Russian gas exports via pipeline to Europe drop to lowest level since the 70s

Russia also transports LNG to Europe via tanker and is currently the second-largest LNG supplier to the European Union after the United States

FILE Morning light lights the landfall facility of the Nord Stream 1 Baltic Sea pipeline and the transfer station of the OPAL gas pipeline, the Baltic Sea Pipeline Link, in Lubmin, Germany, Thursday, July 21, 2022. Germans are facing a new tax on natural gas use that could cost the average household several hundred euros a year and is aimed at rescuing importers slammed by Russian cutbacks tied to the war in Ukraine. An association of gas pipeline operators set the level at 2.4 euro cents per kilowatt hour under legislation passed by the German parliament. (AP Photo/Markus Schreiber, File)
By Remix News Staff
2 Min Read

Russia’s pipeline gas exports to Europe will fall by 44 percent in 2025, to their lowest level since the mid-1970s, driven by the closure of the Ukrainian transit route and the European Union’s push to phase out imports of Russian fossil fuels, according to calculations published by Reuters on Tuesday and cited by the Portfolio news portal.

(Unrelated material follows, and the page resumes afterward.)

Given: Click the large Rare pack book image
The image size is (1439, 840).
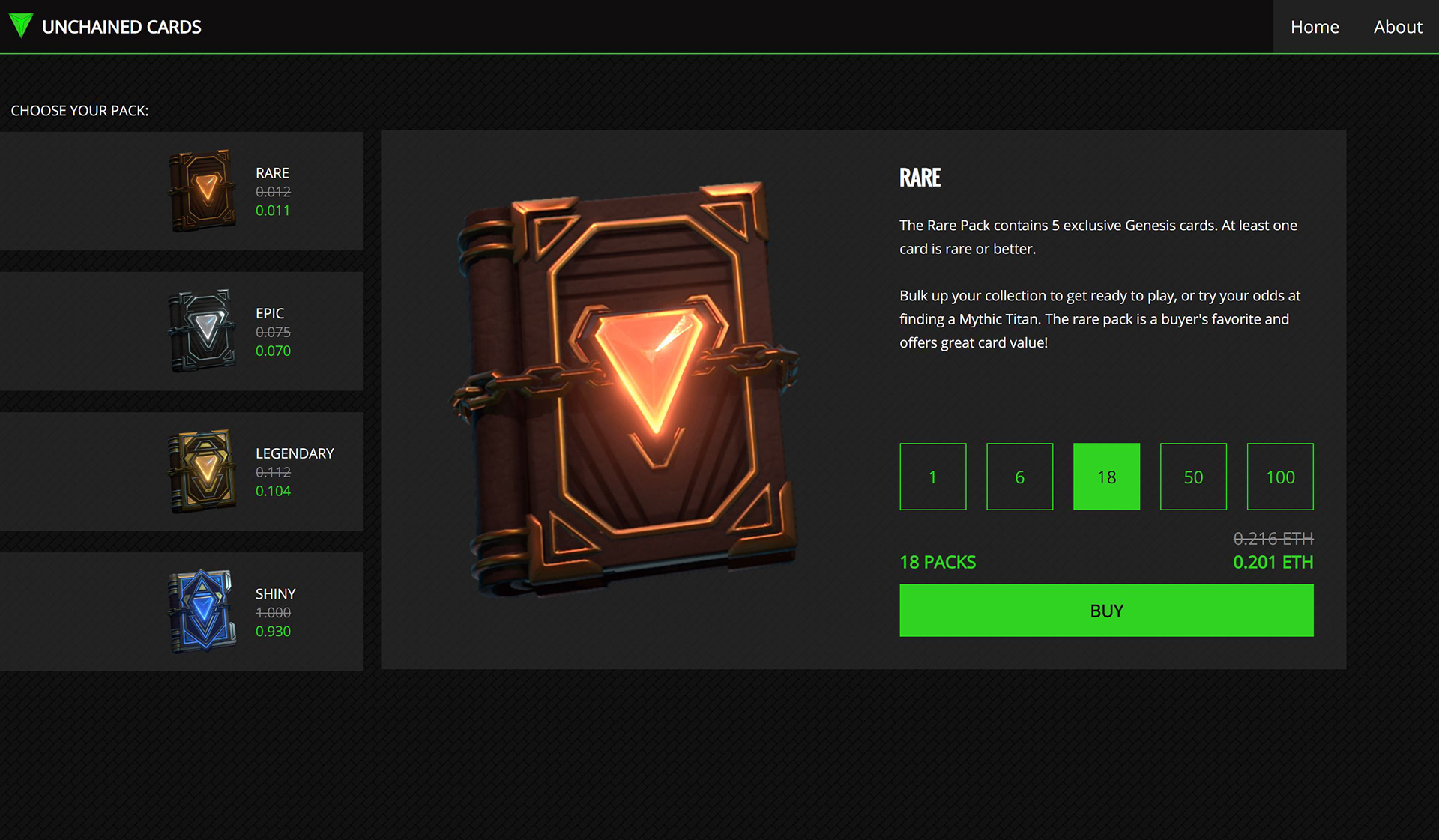Looking at the screenshot, I should click(x=625, y=390).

The European Union aims to completely stop buying Russian gas by the end of 2027 at the latest. Brussels wants to reduce its dependence on Russian energy and to divert revenues that are used to finance Moscow’s war in Ukraine.

Europe used to be Russia’s most important source of income from oil and gas sales. Exports through pipelines built in Soviet times in the 1960s and 1970s peaked in 2018-2019, with more than 175-180 billion cubic meters of gas flowing to the West each year.

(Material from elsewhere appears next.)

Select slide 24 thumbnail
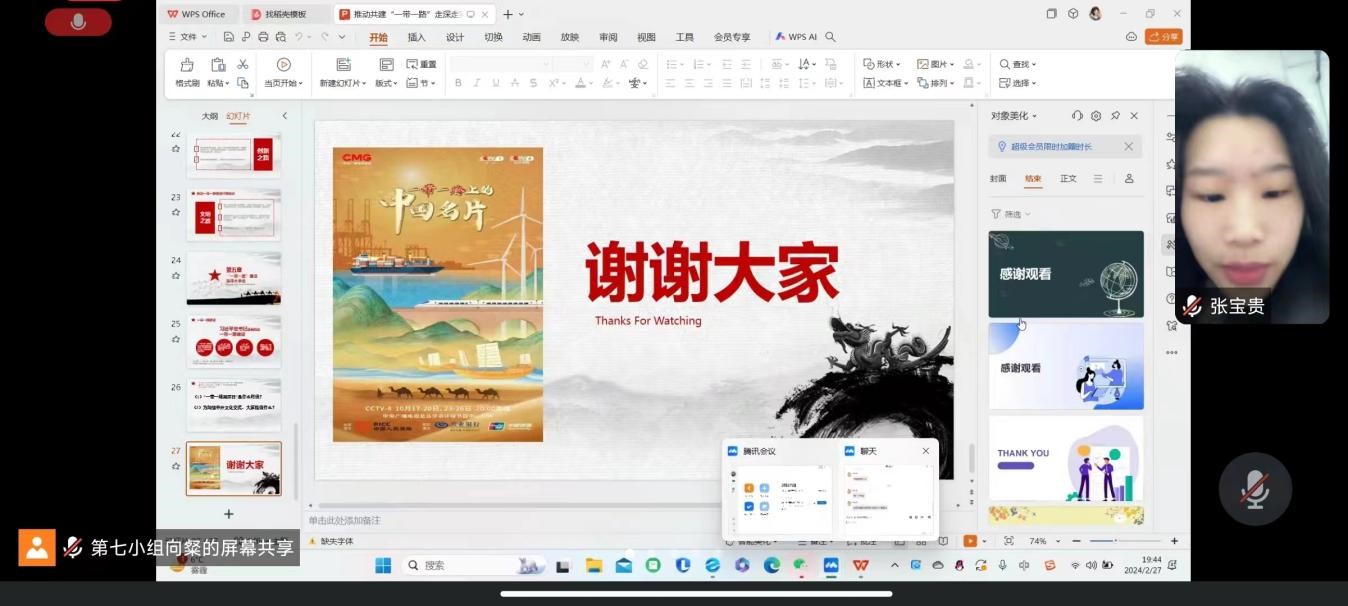 (234, 277)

This brought Gazprom and the Russian state tens of billions of dollars in revenue each year.

In 2025, however, Gazprom was only shipping about 18 billion cubic meters of natural gas to Europe, exclusively through the TurkStream undersea pipeline.

This is the lowest level since the 1970s. In 1975, the Soviet Union exported 19.3 billion cubic meters to Europe.

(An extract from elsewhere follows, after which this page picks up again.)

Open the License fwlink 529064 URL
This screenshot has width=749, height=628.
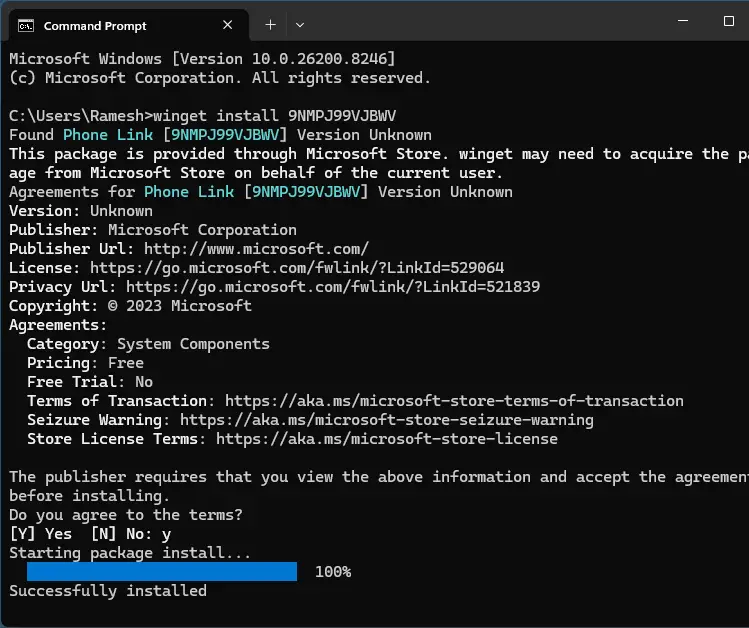[x=297, y=268]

TurkStream remains the only Russian gas route to the European market after Ukraine did not extend its five-year transit contract with Moscow on January 1. In addition to Turkey, Serbia, Hungary and Slovakia also receive natural gas through this pipeline.

Russia also transports LNG to Europe via tanker and is currently the second-largest LNG supplier to the European Union after the United States.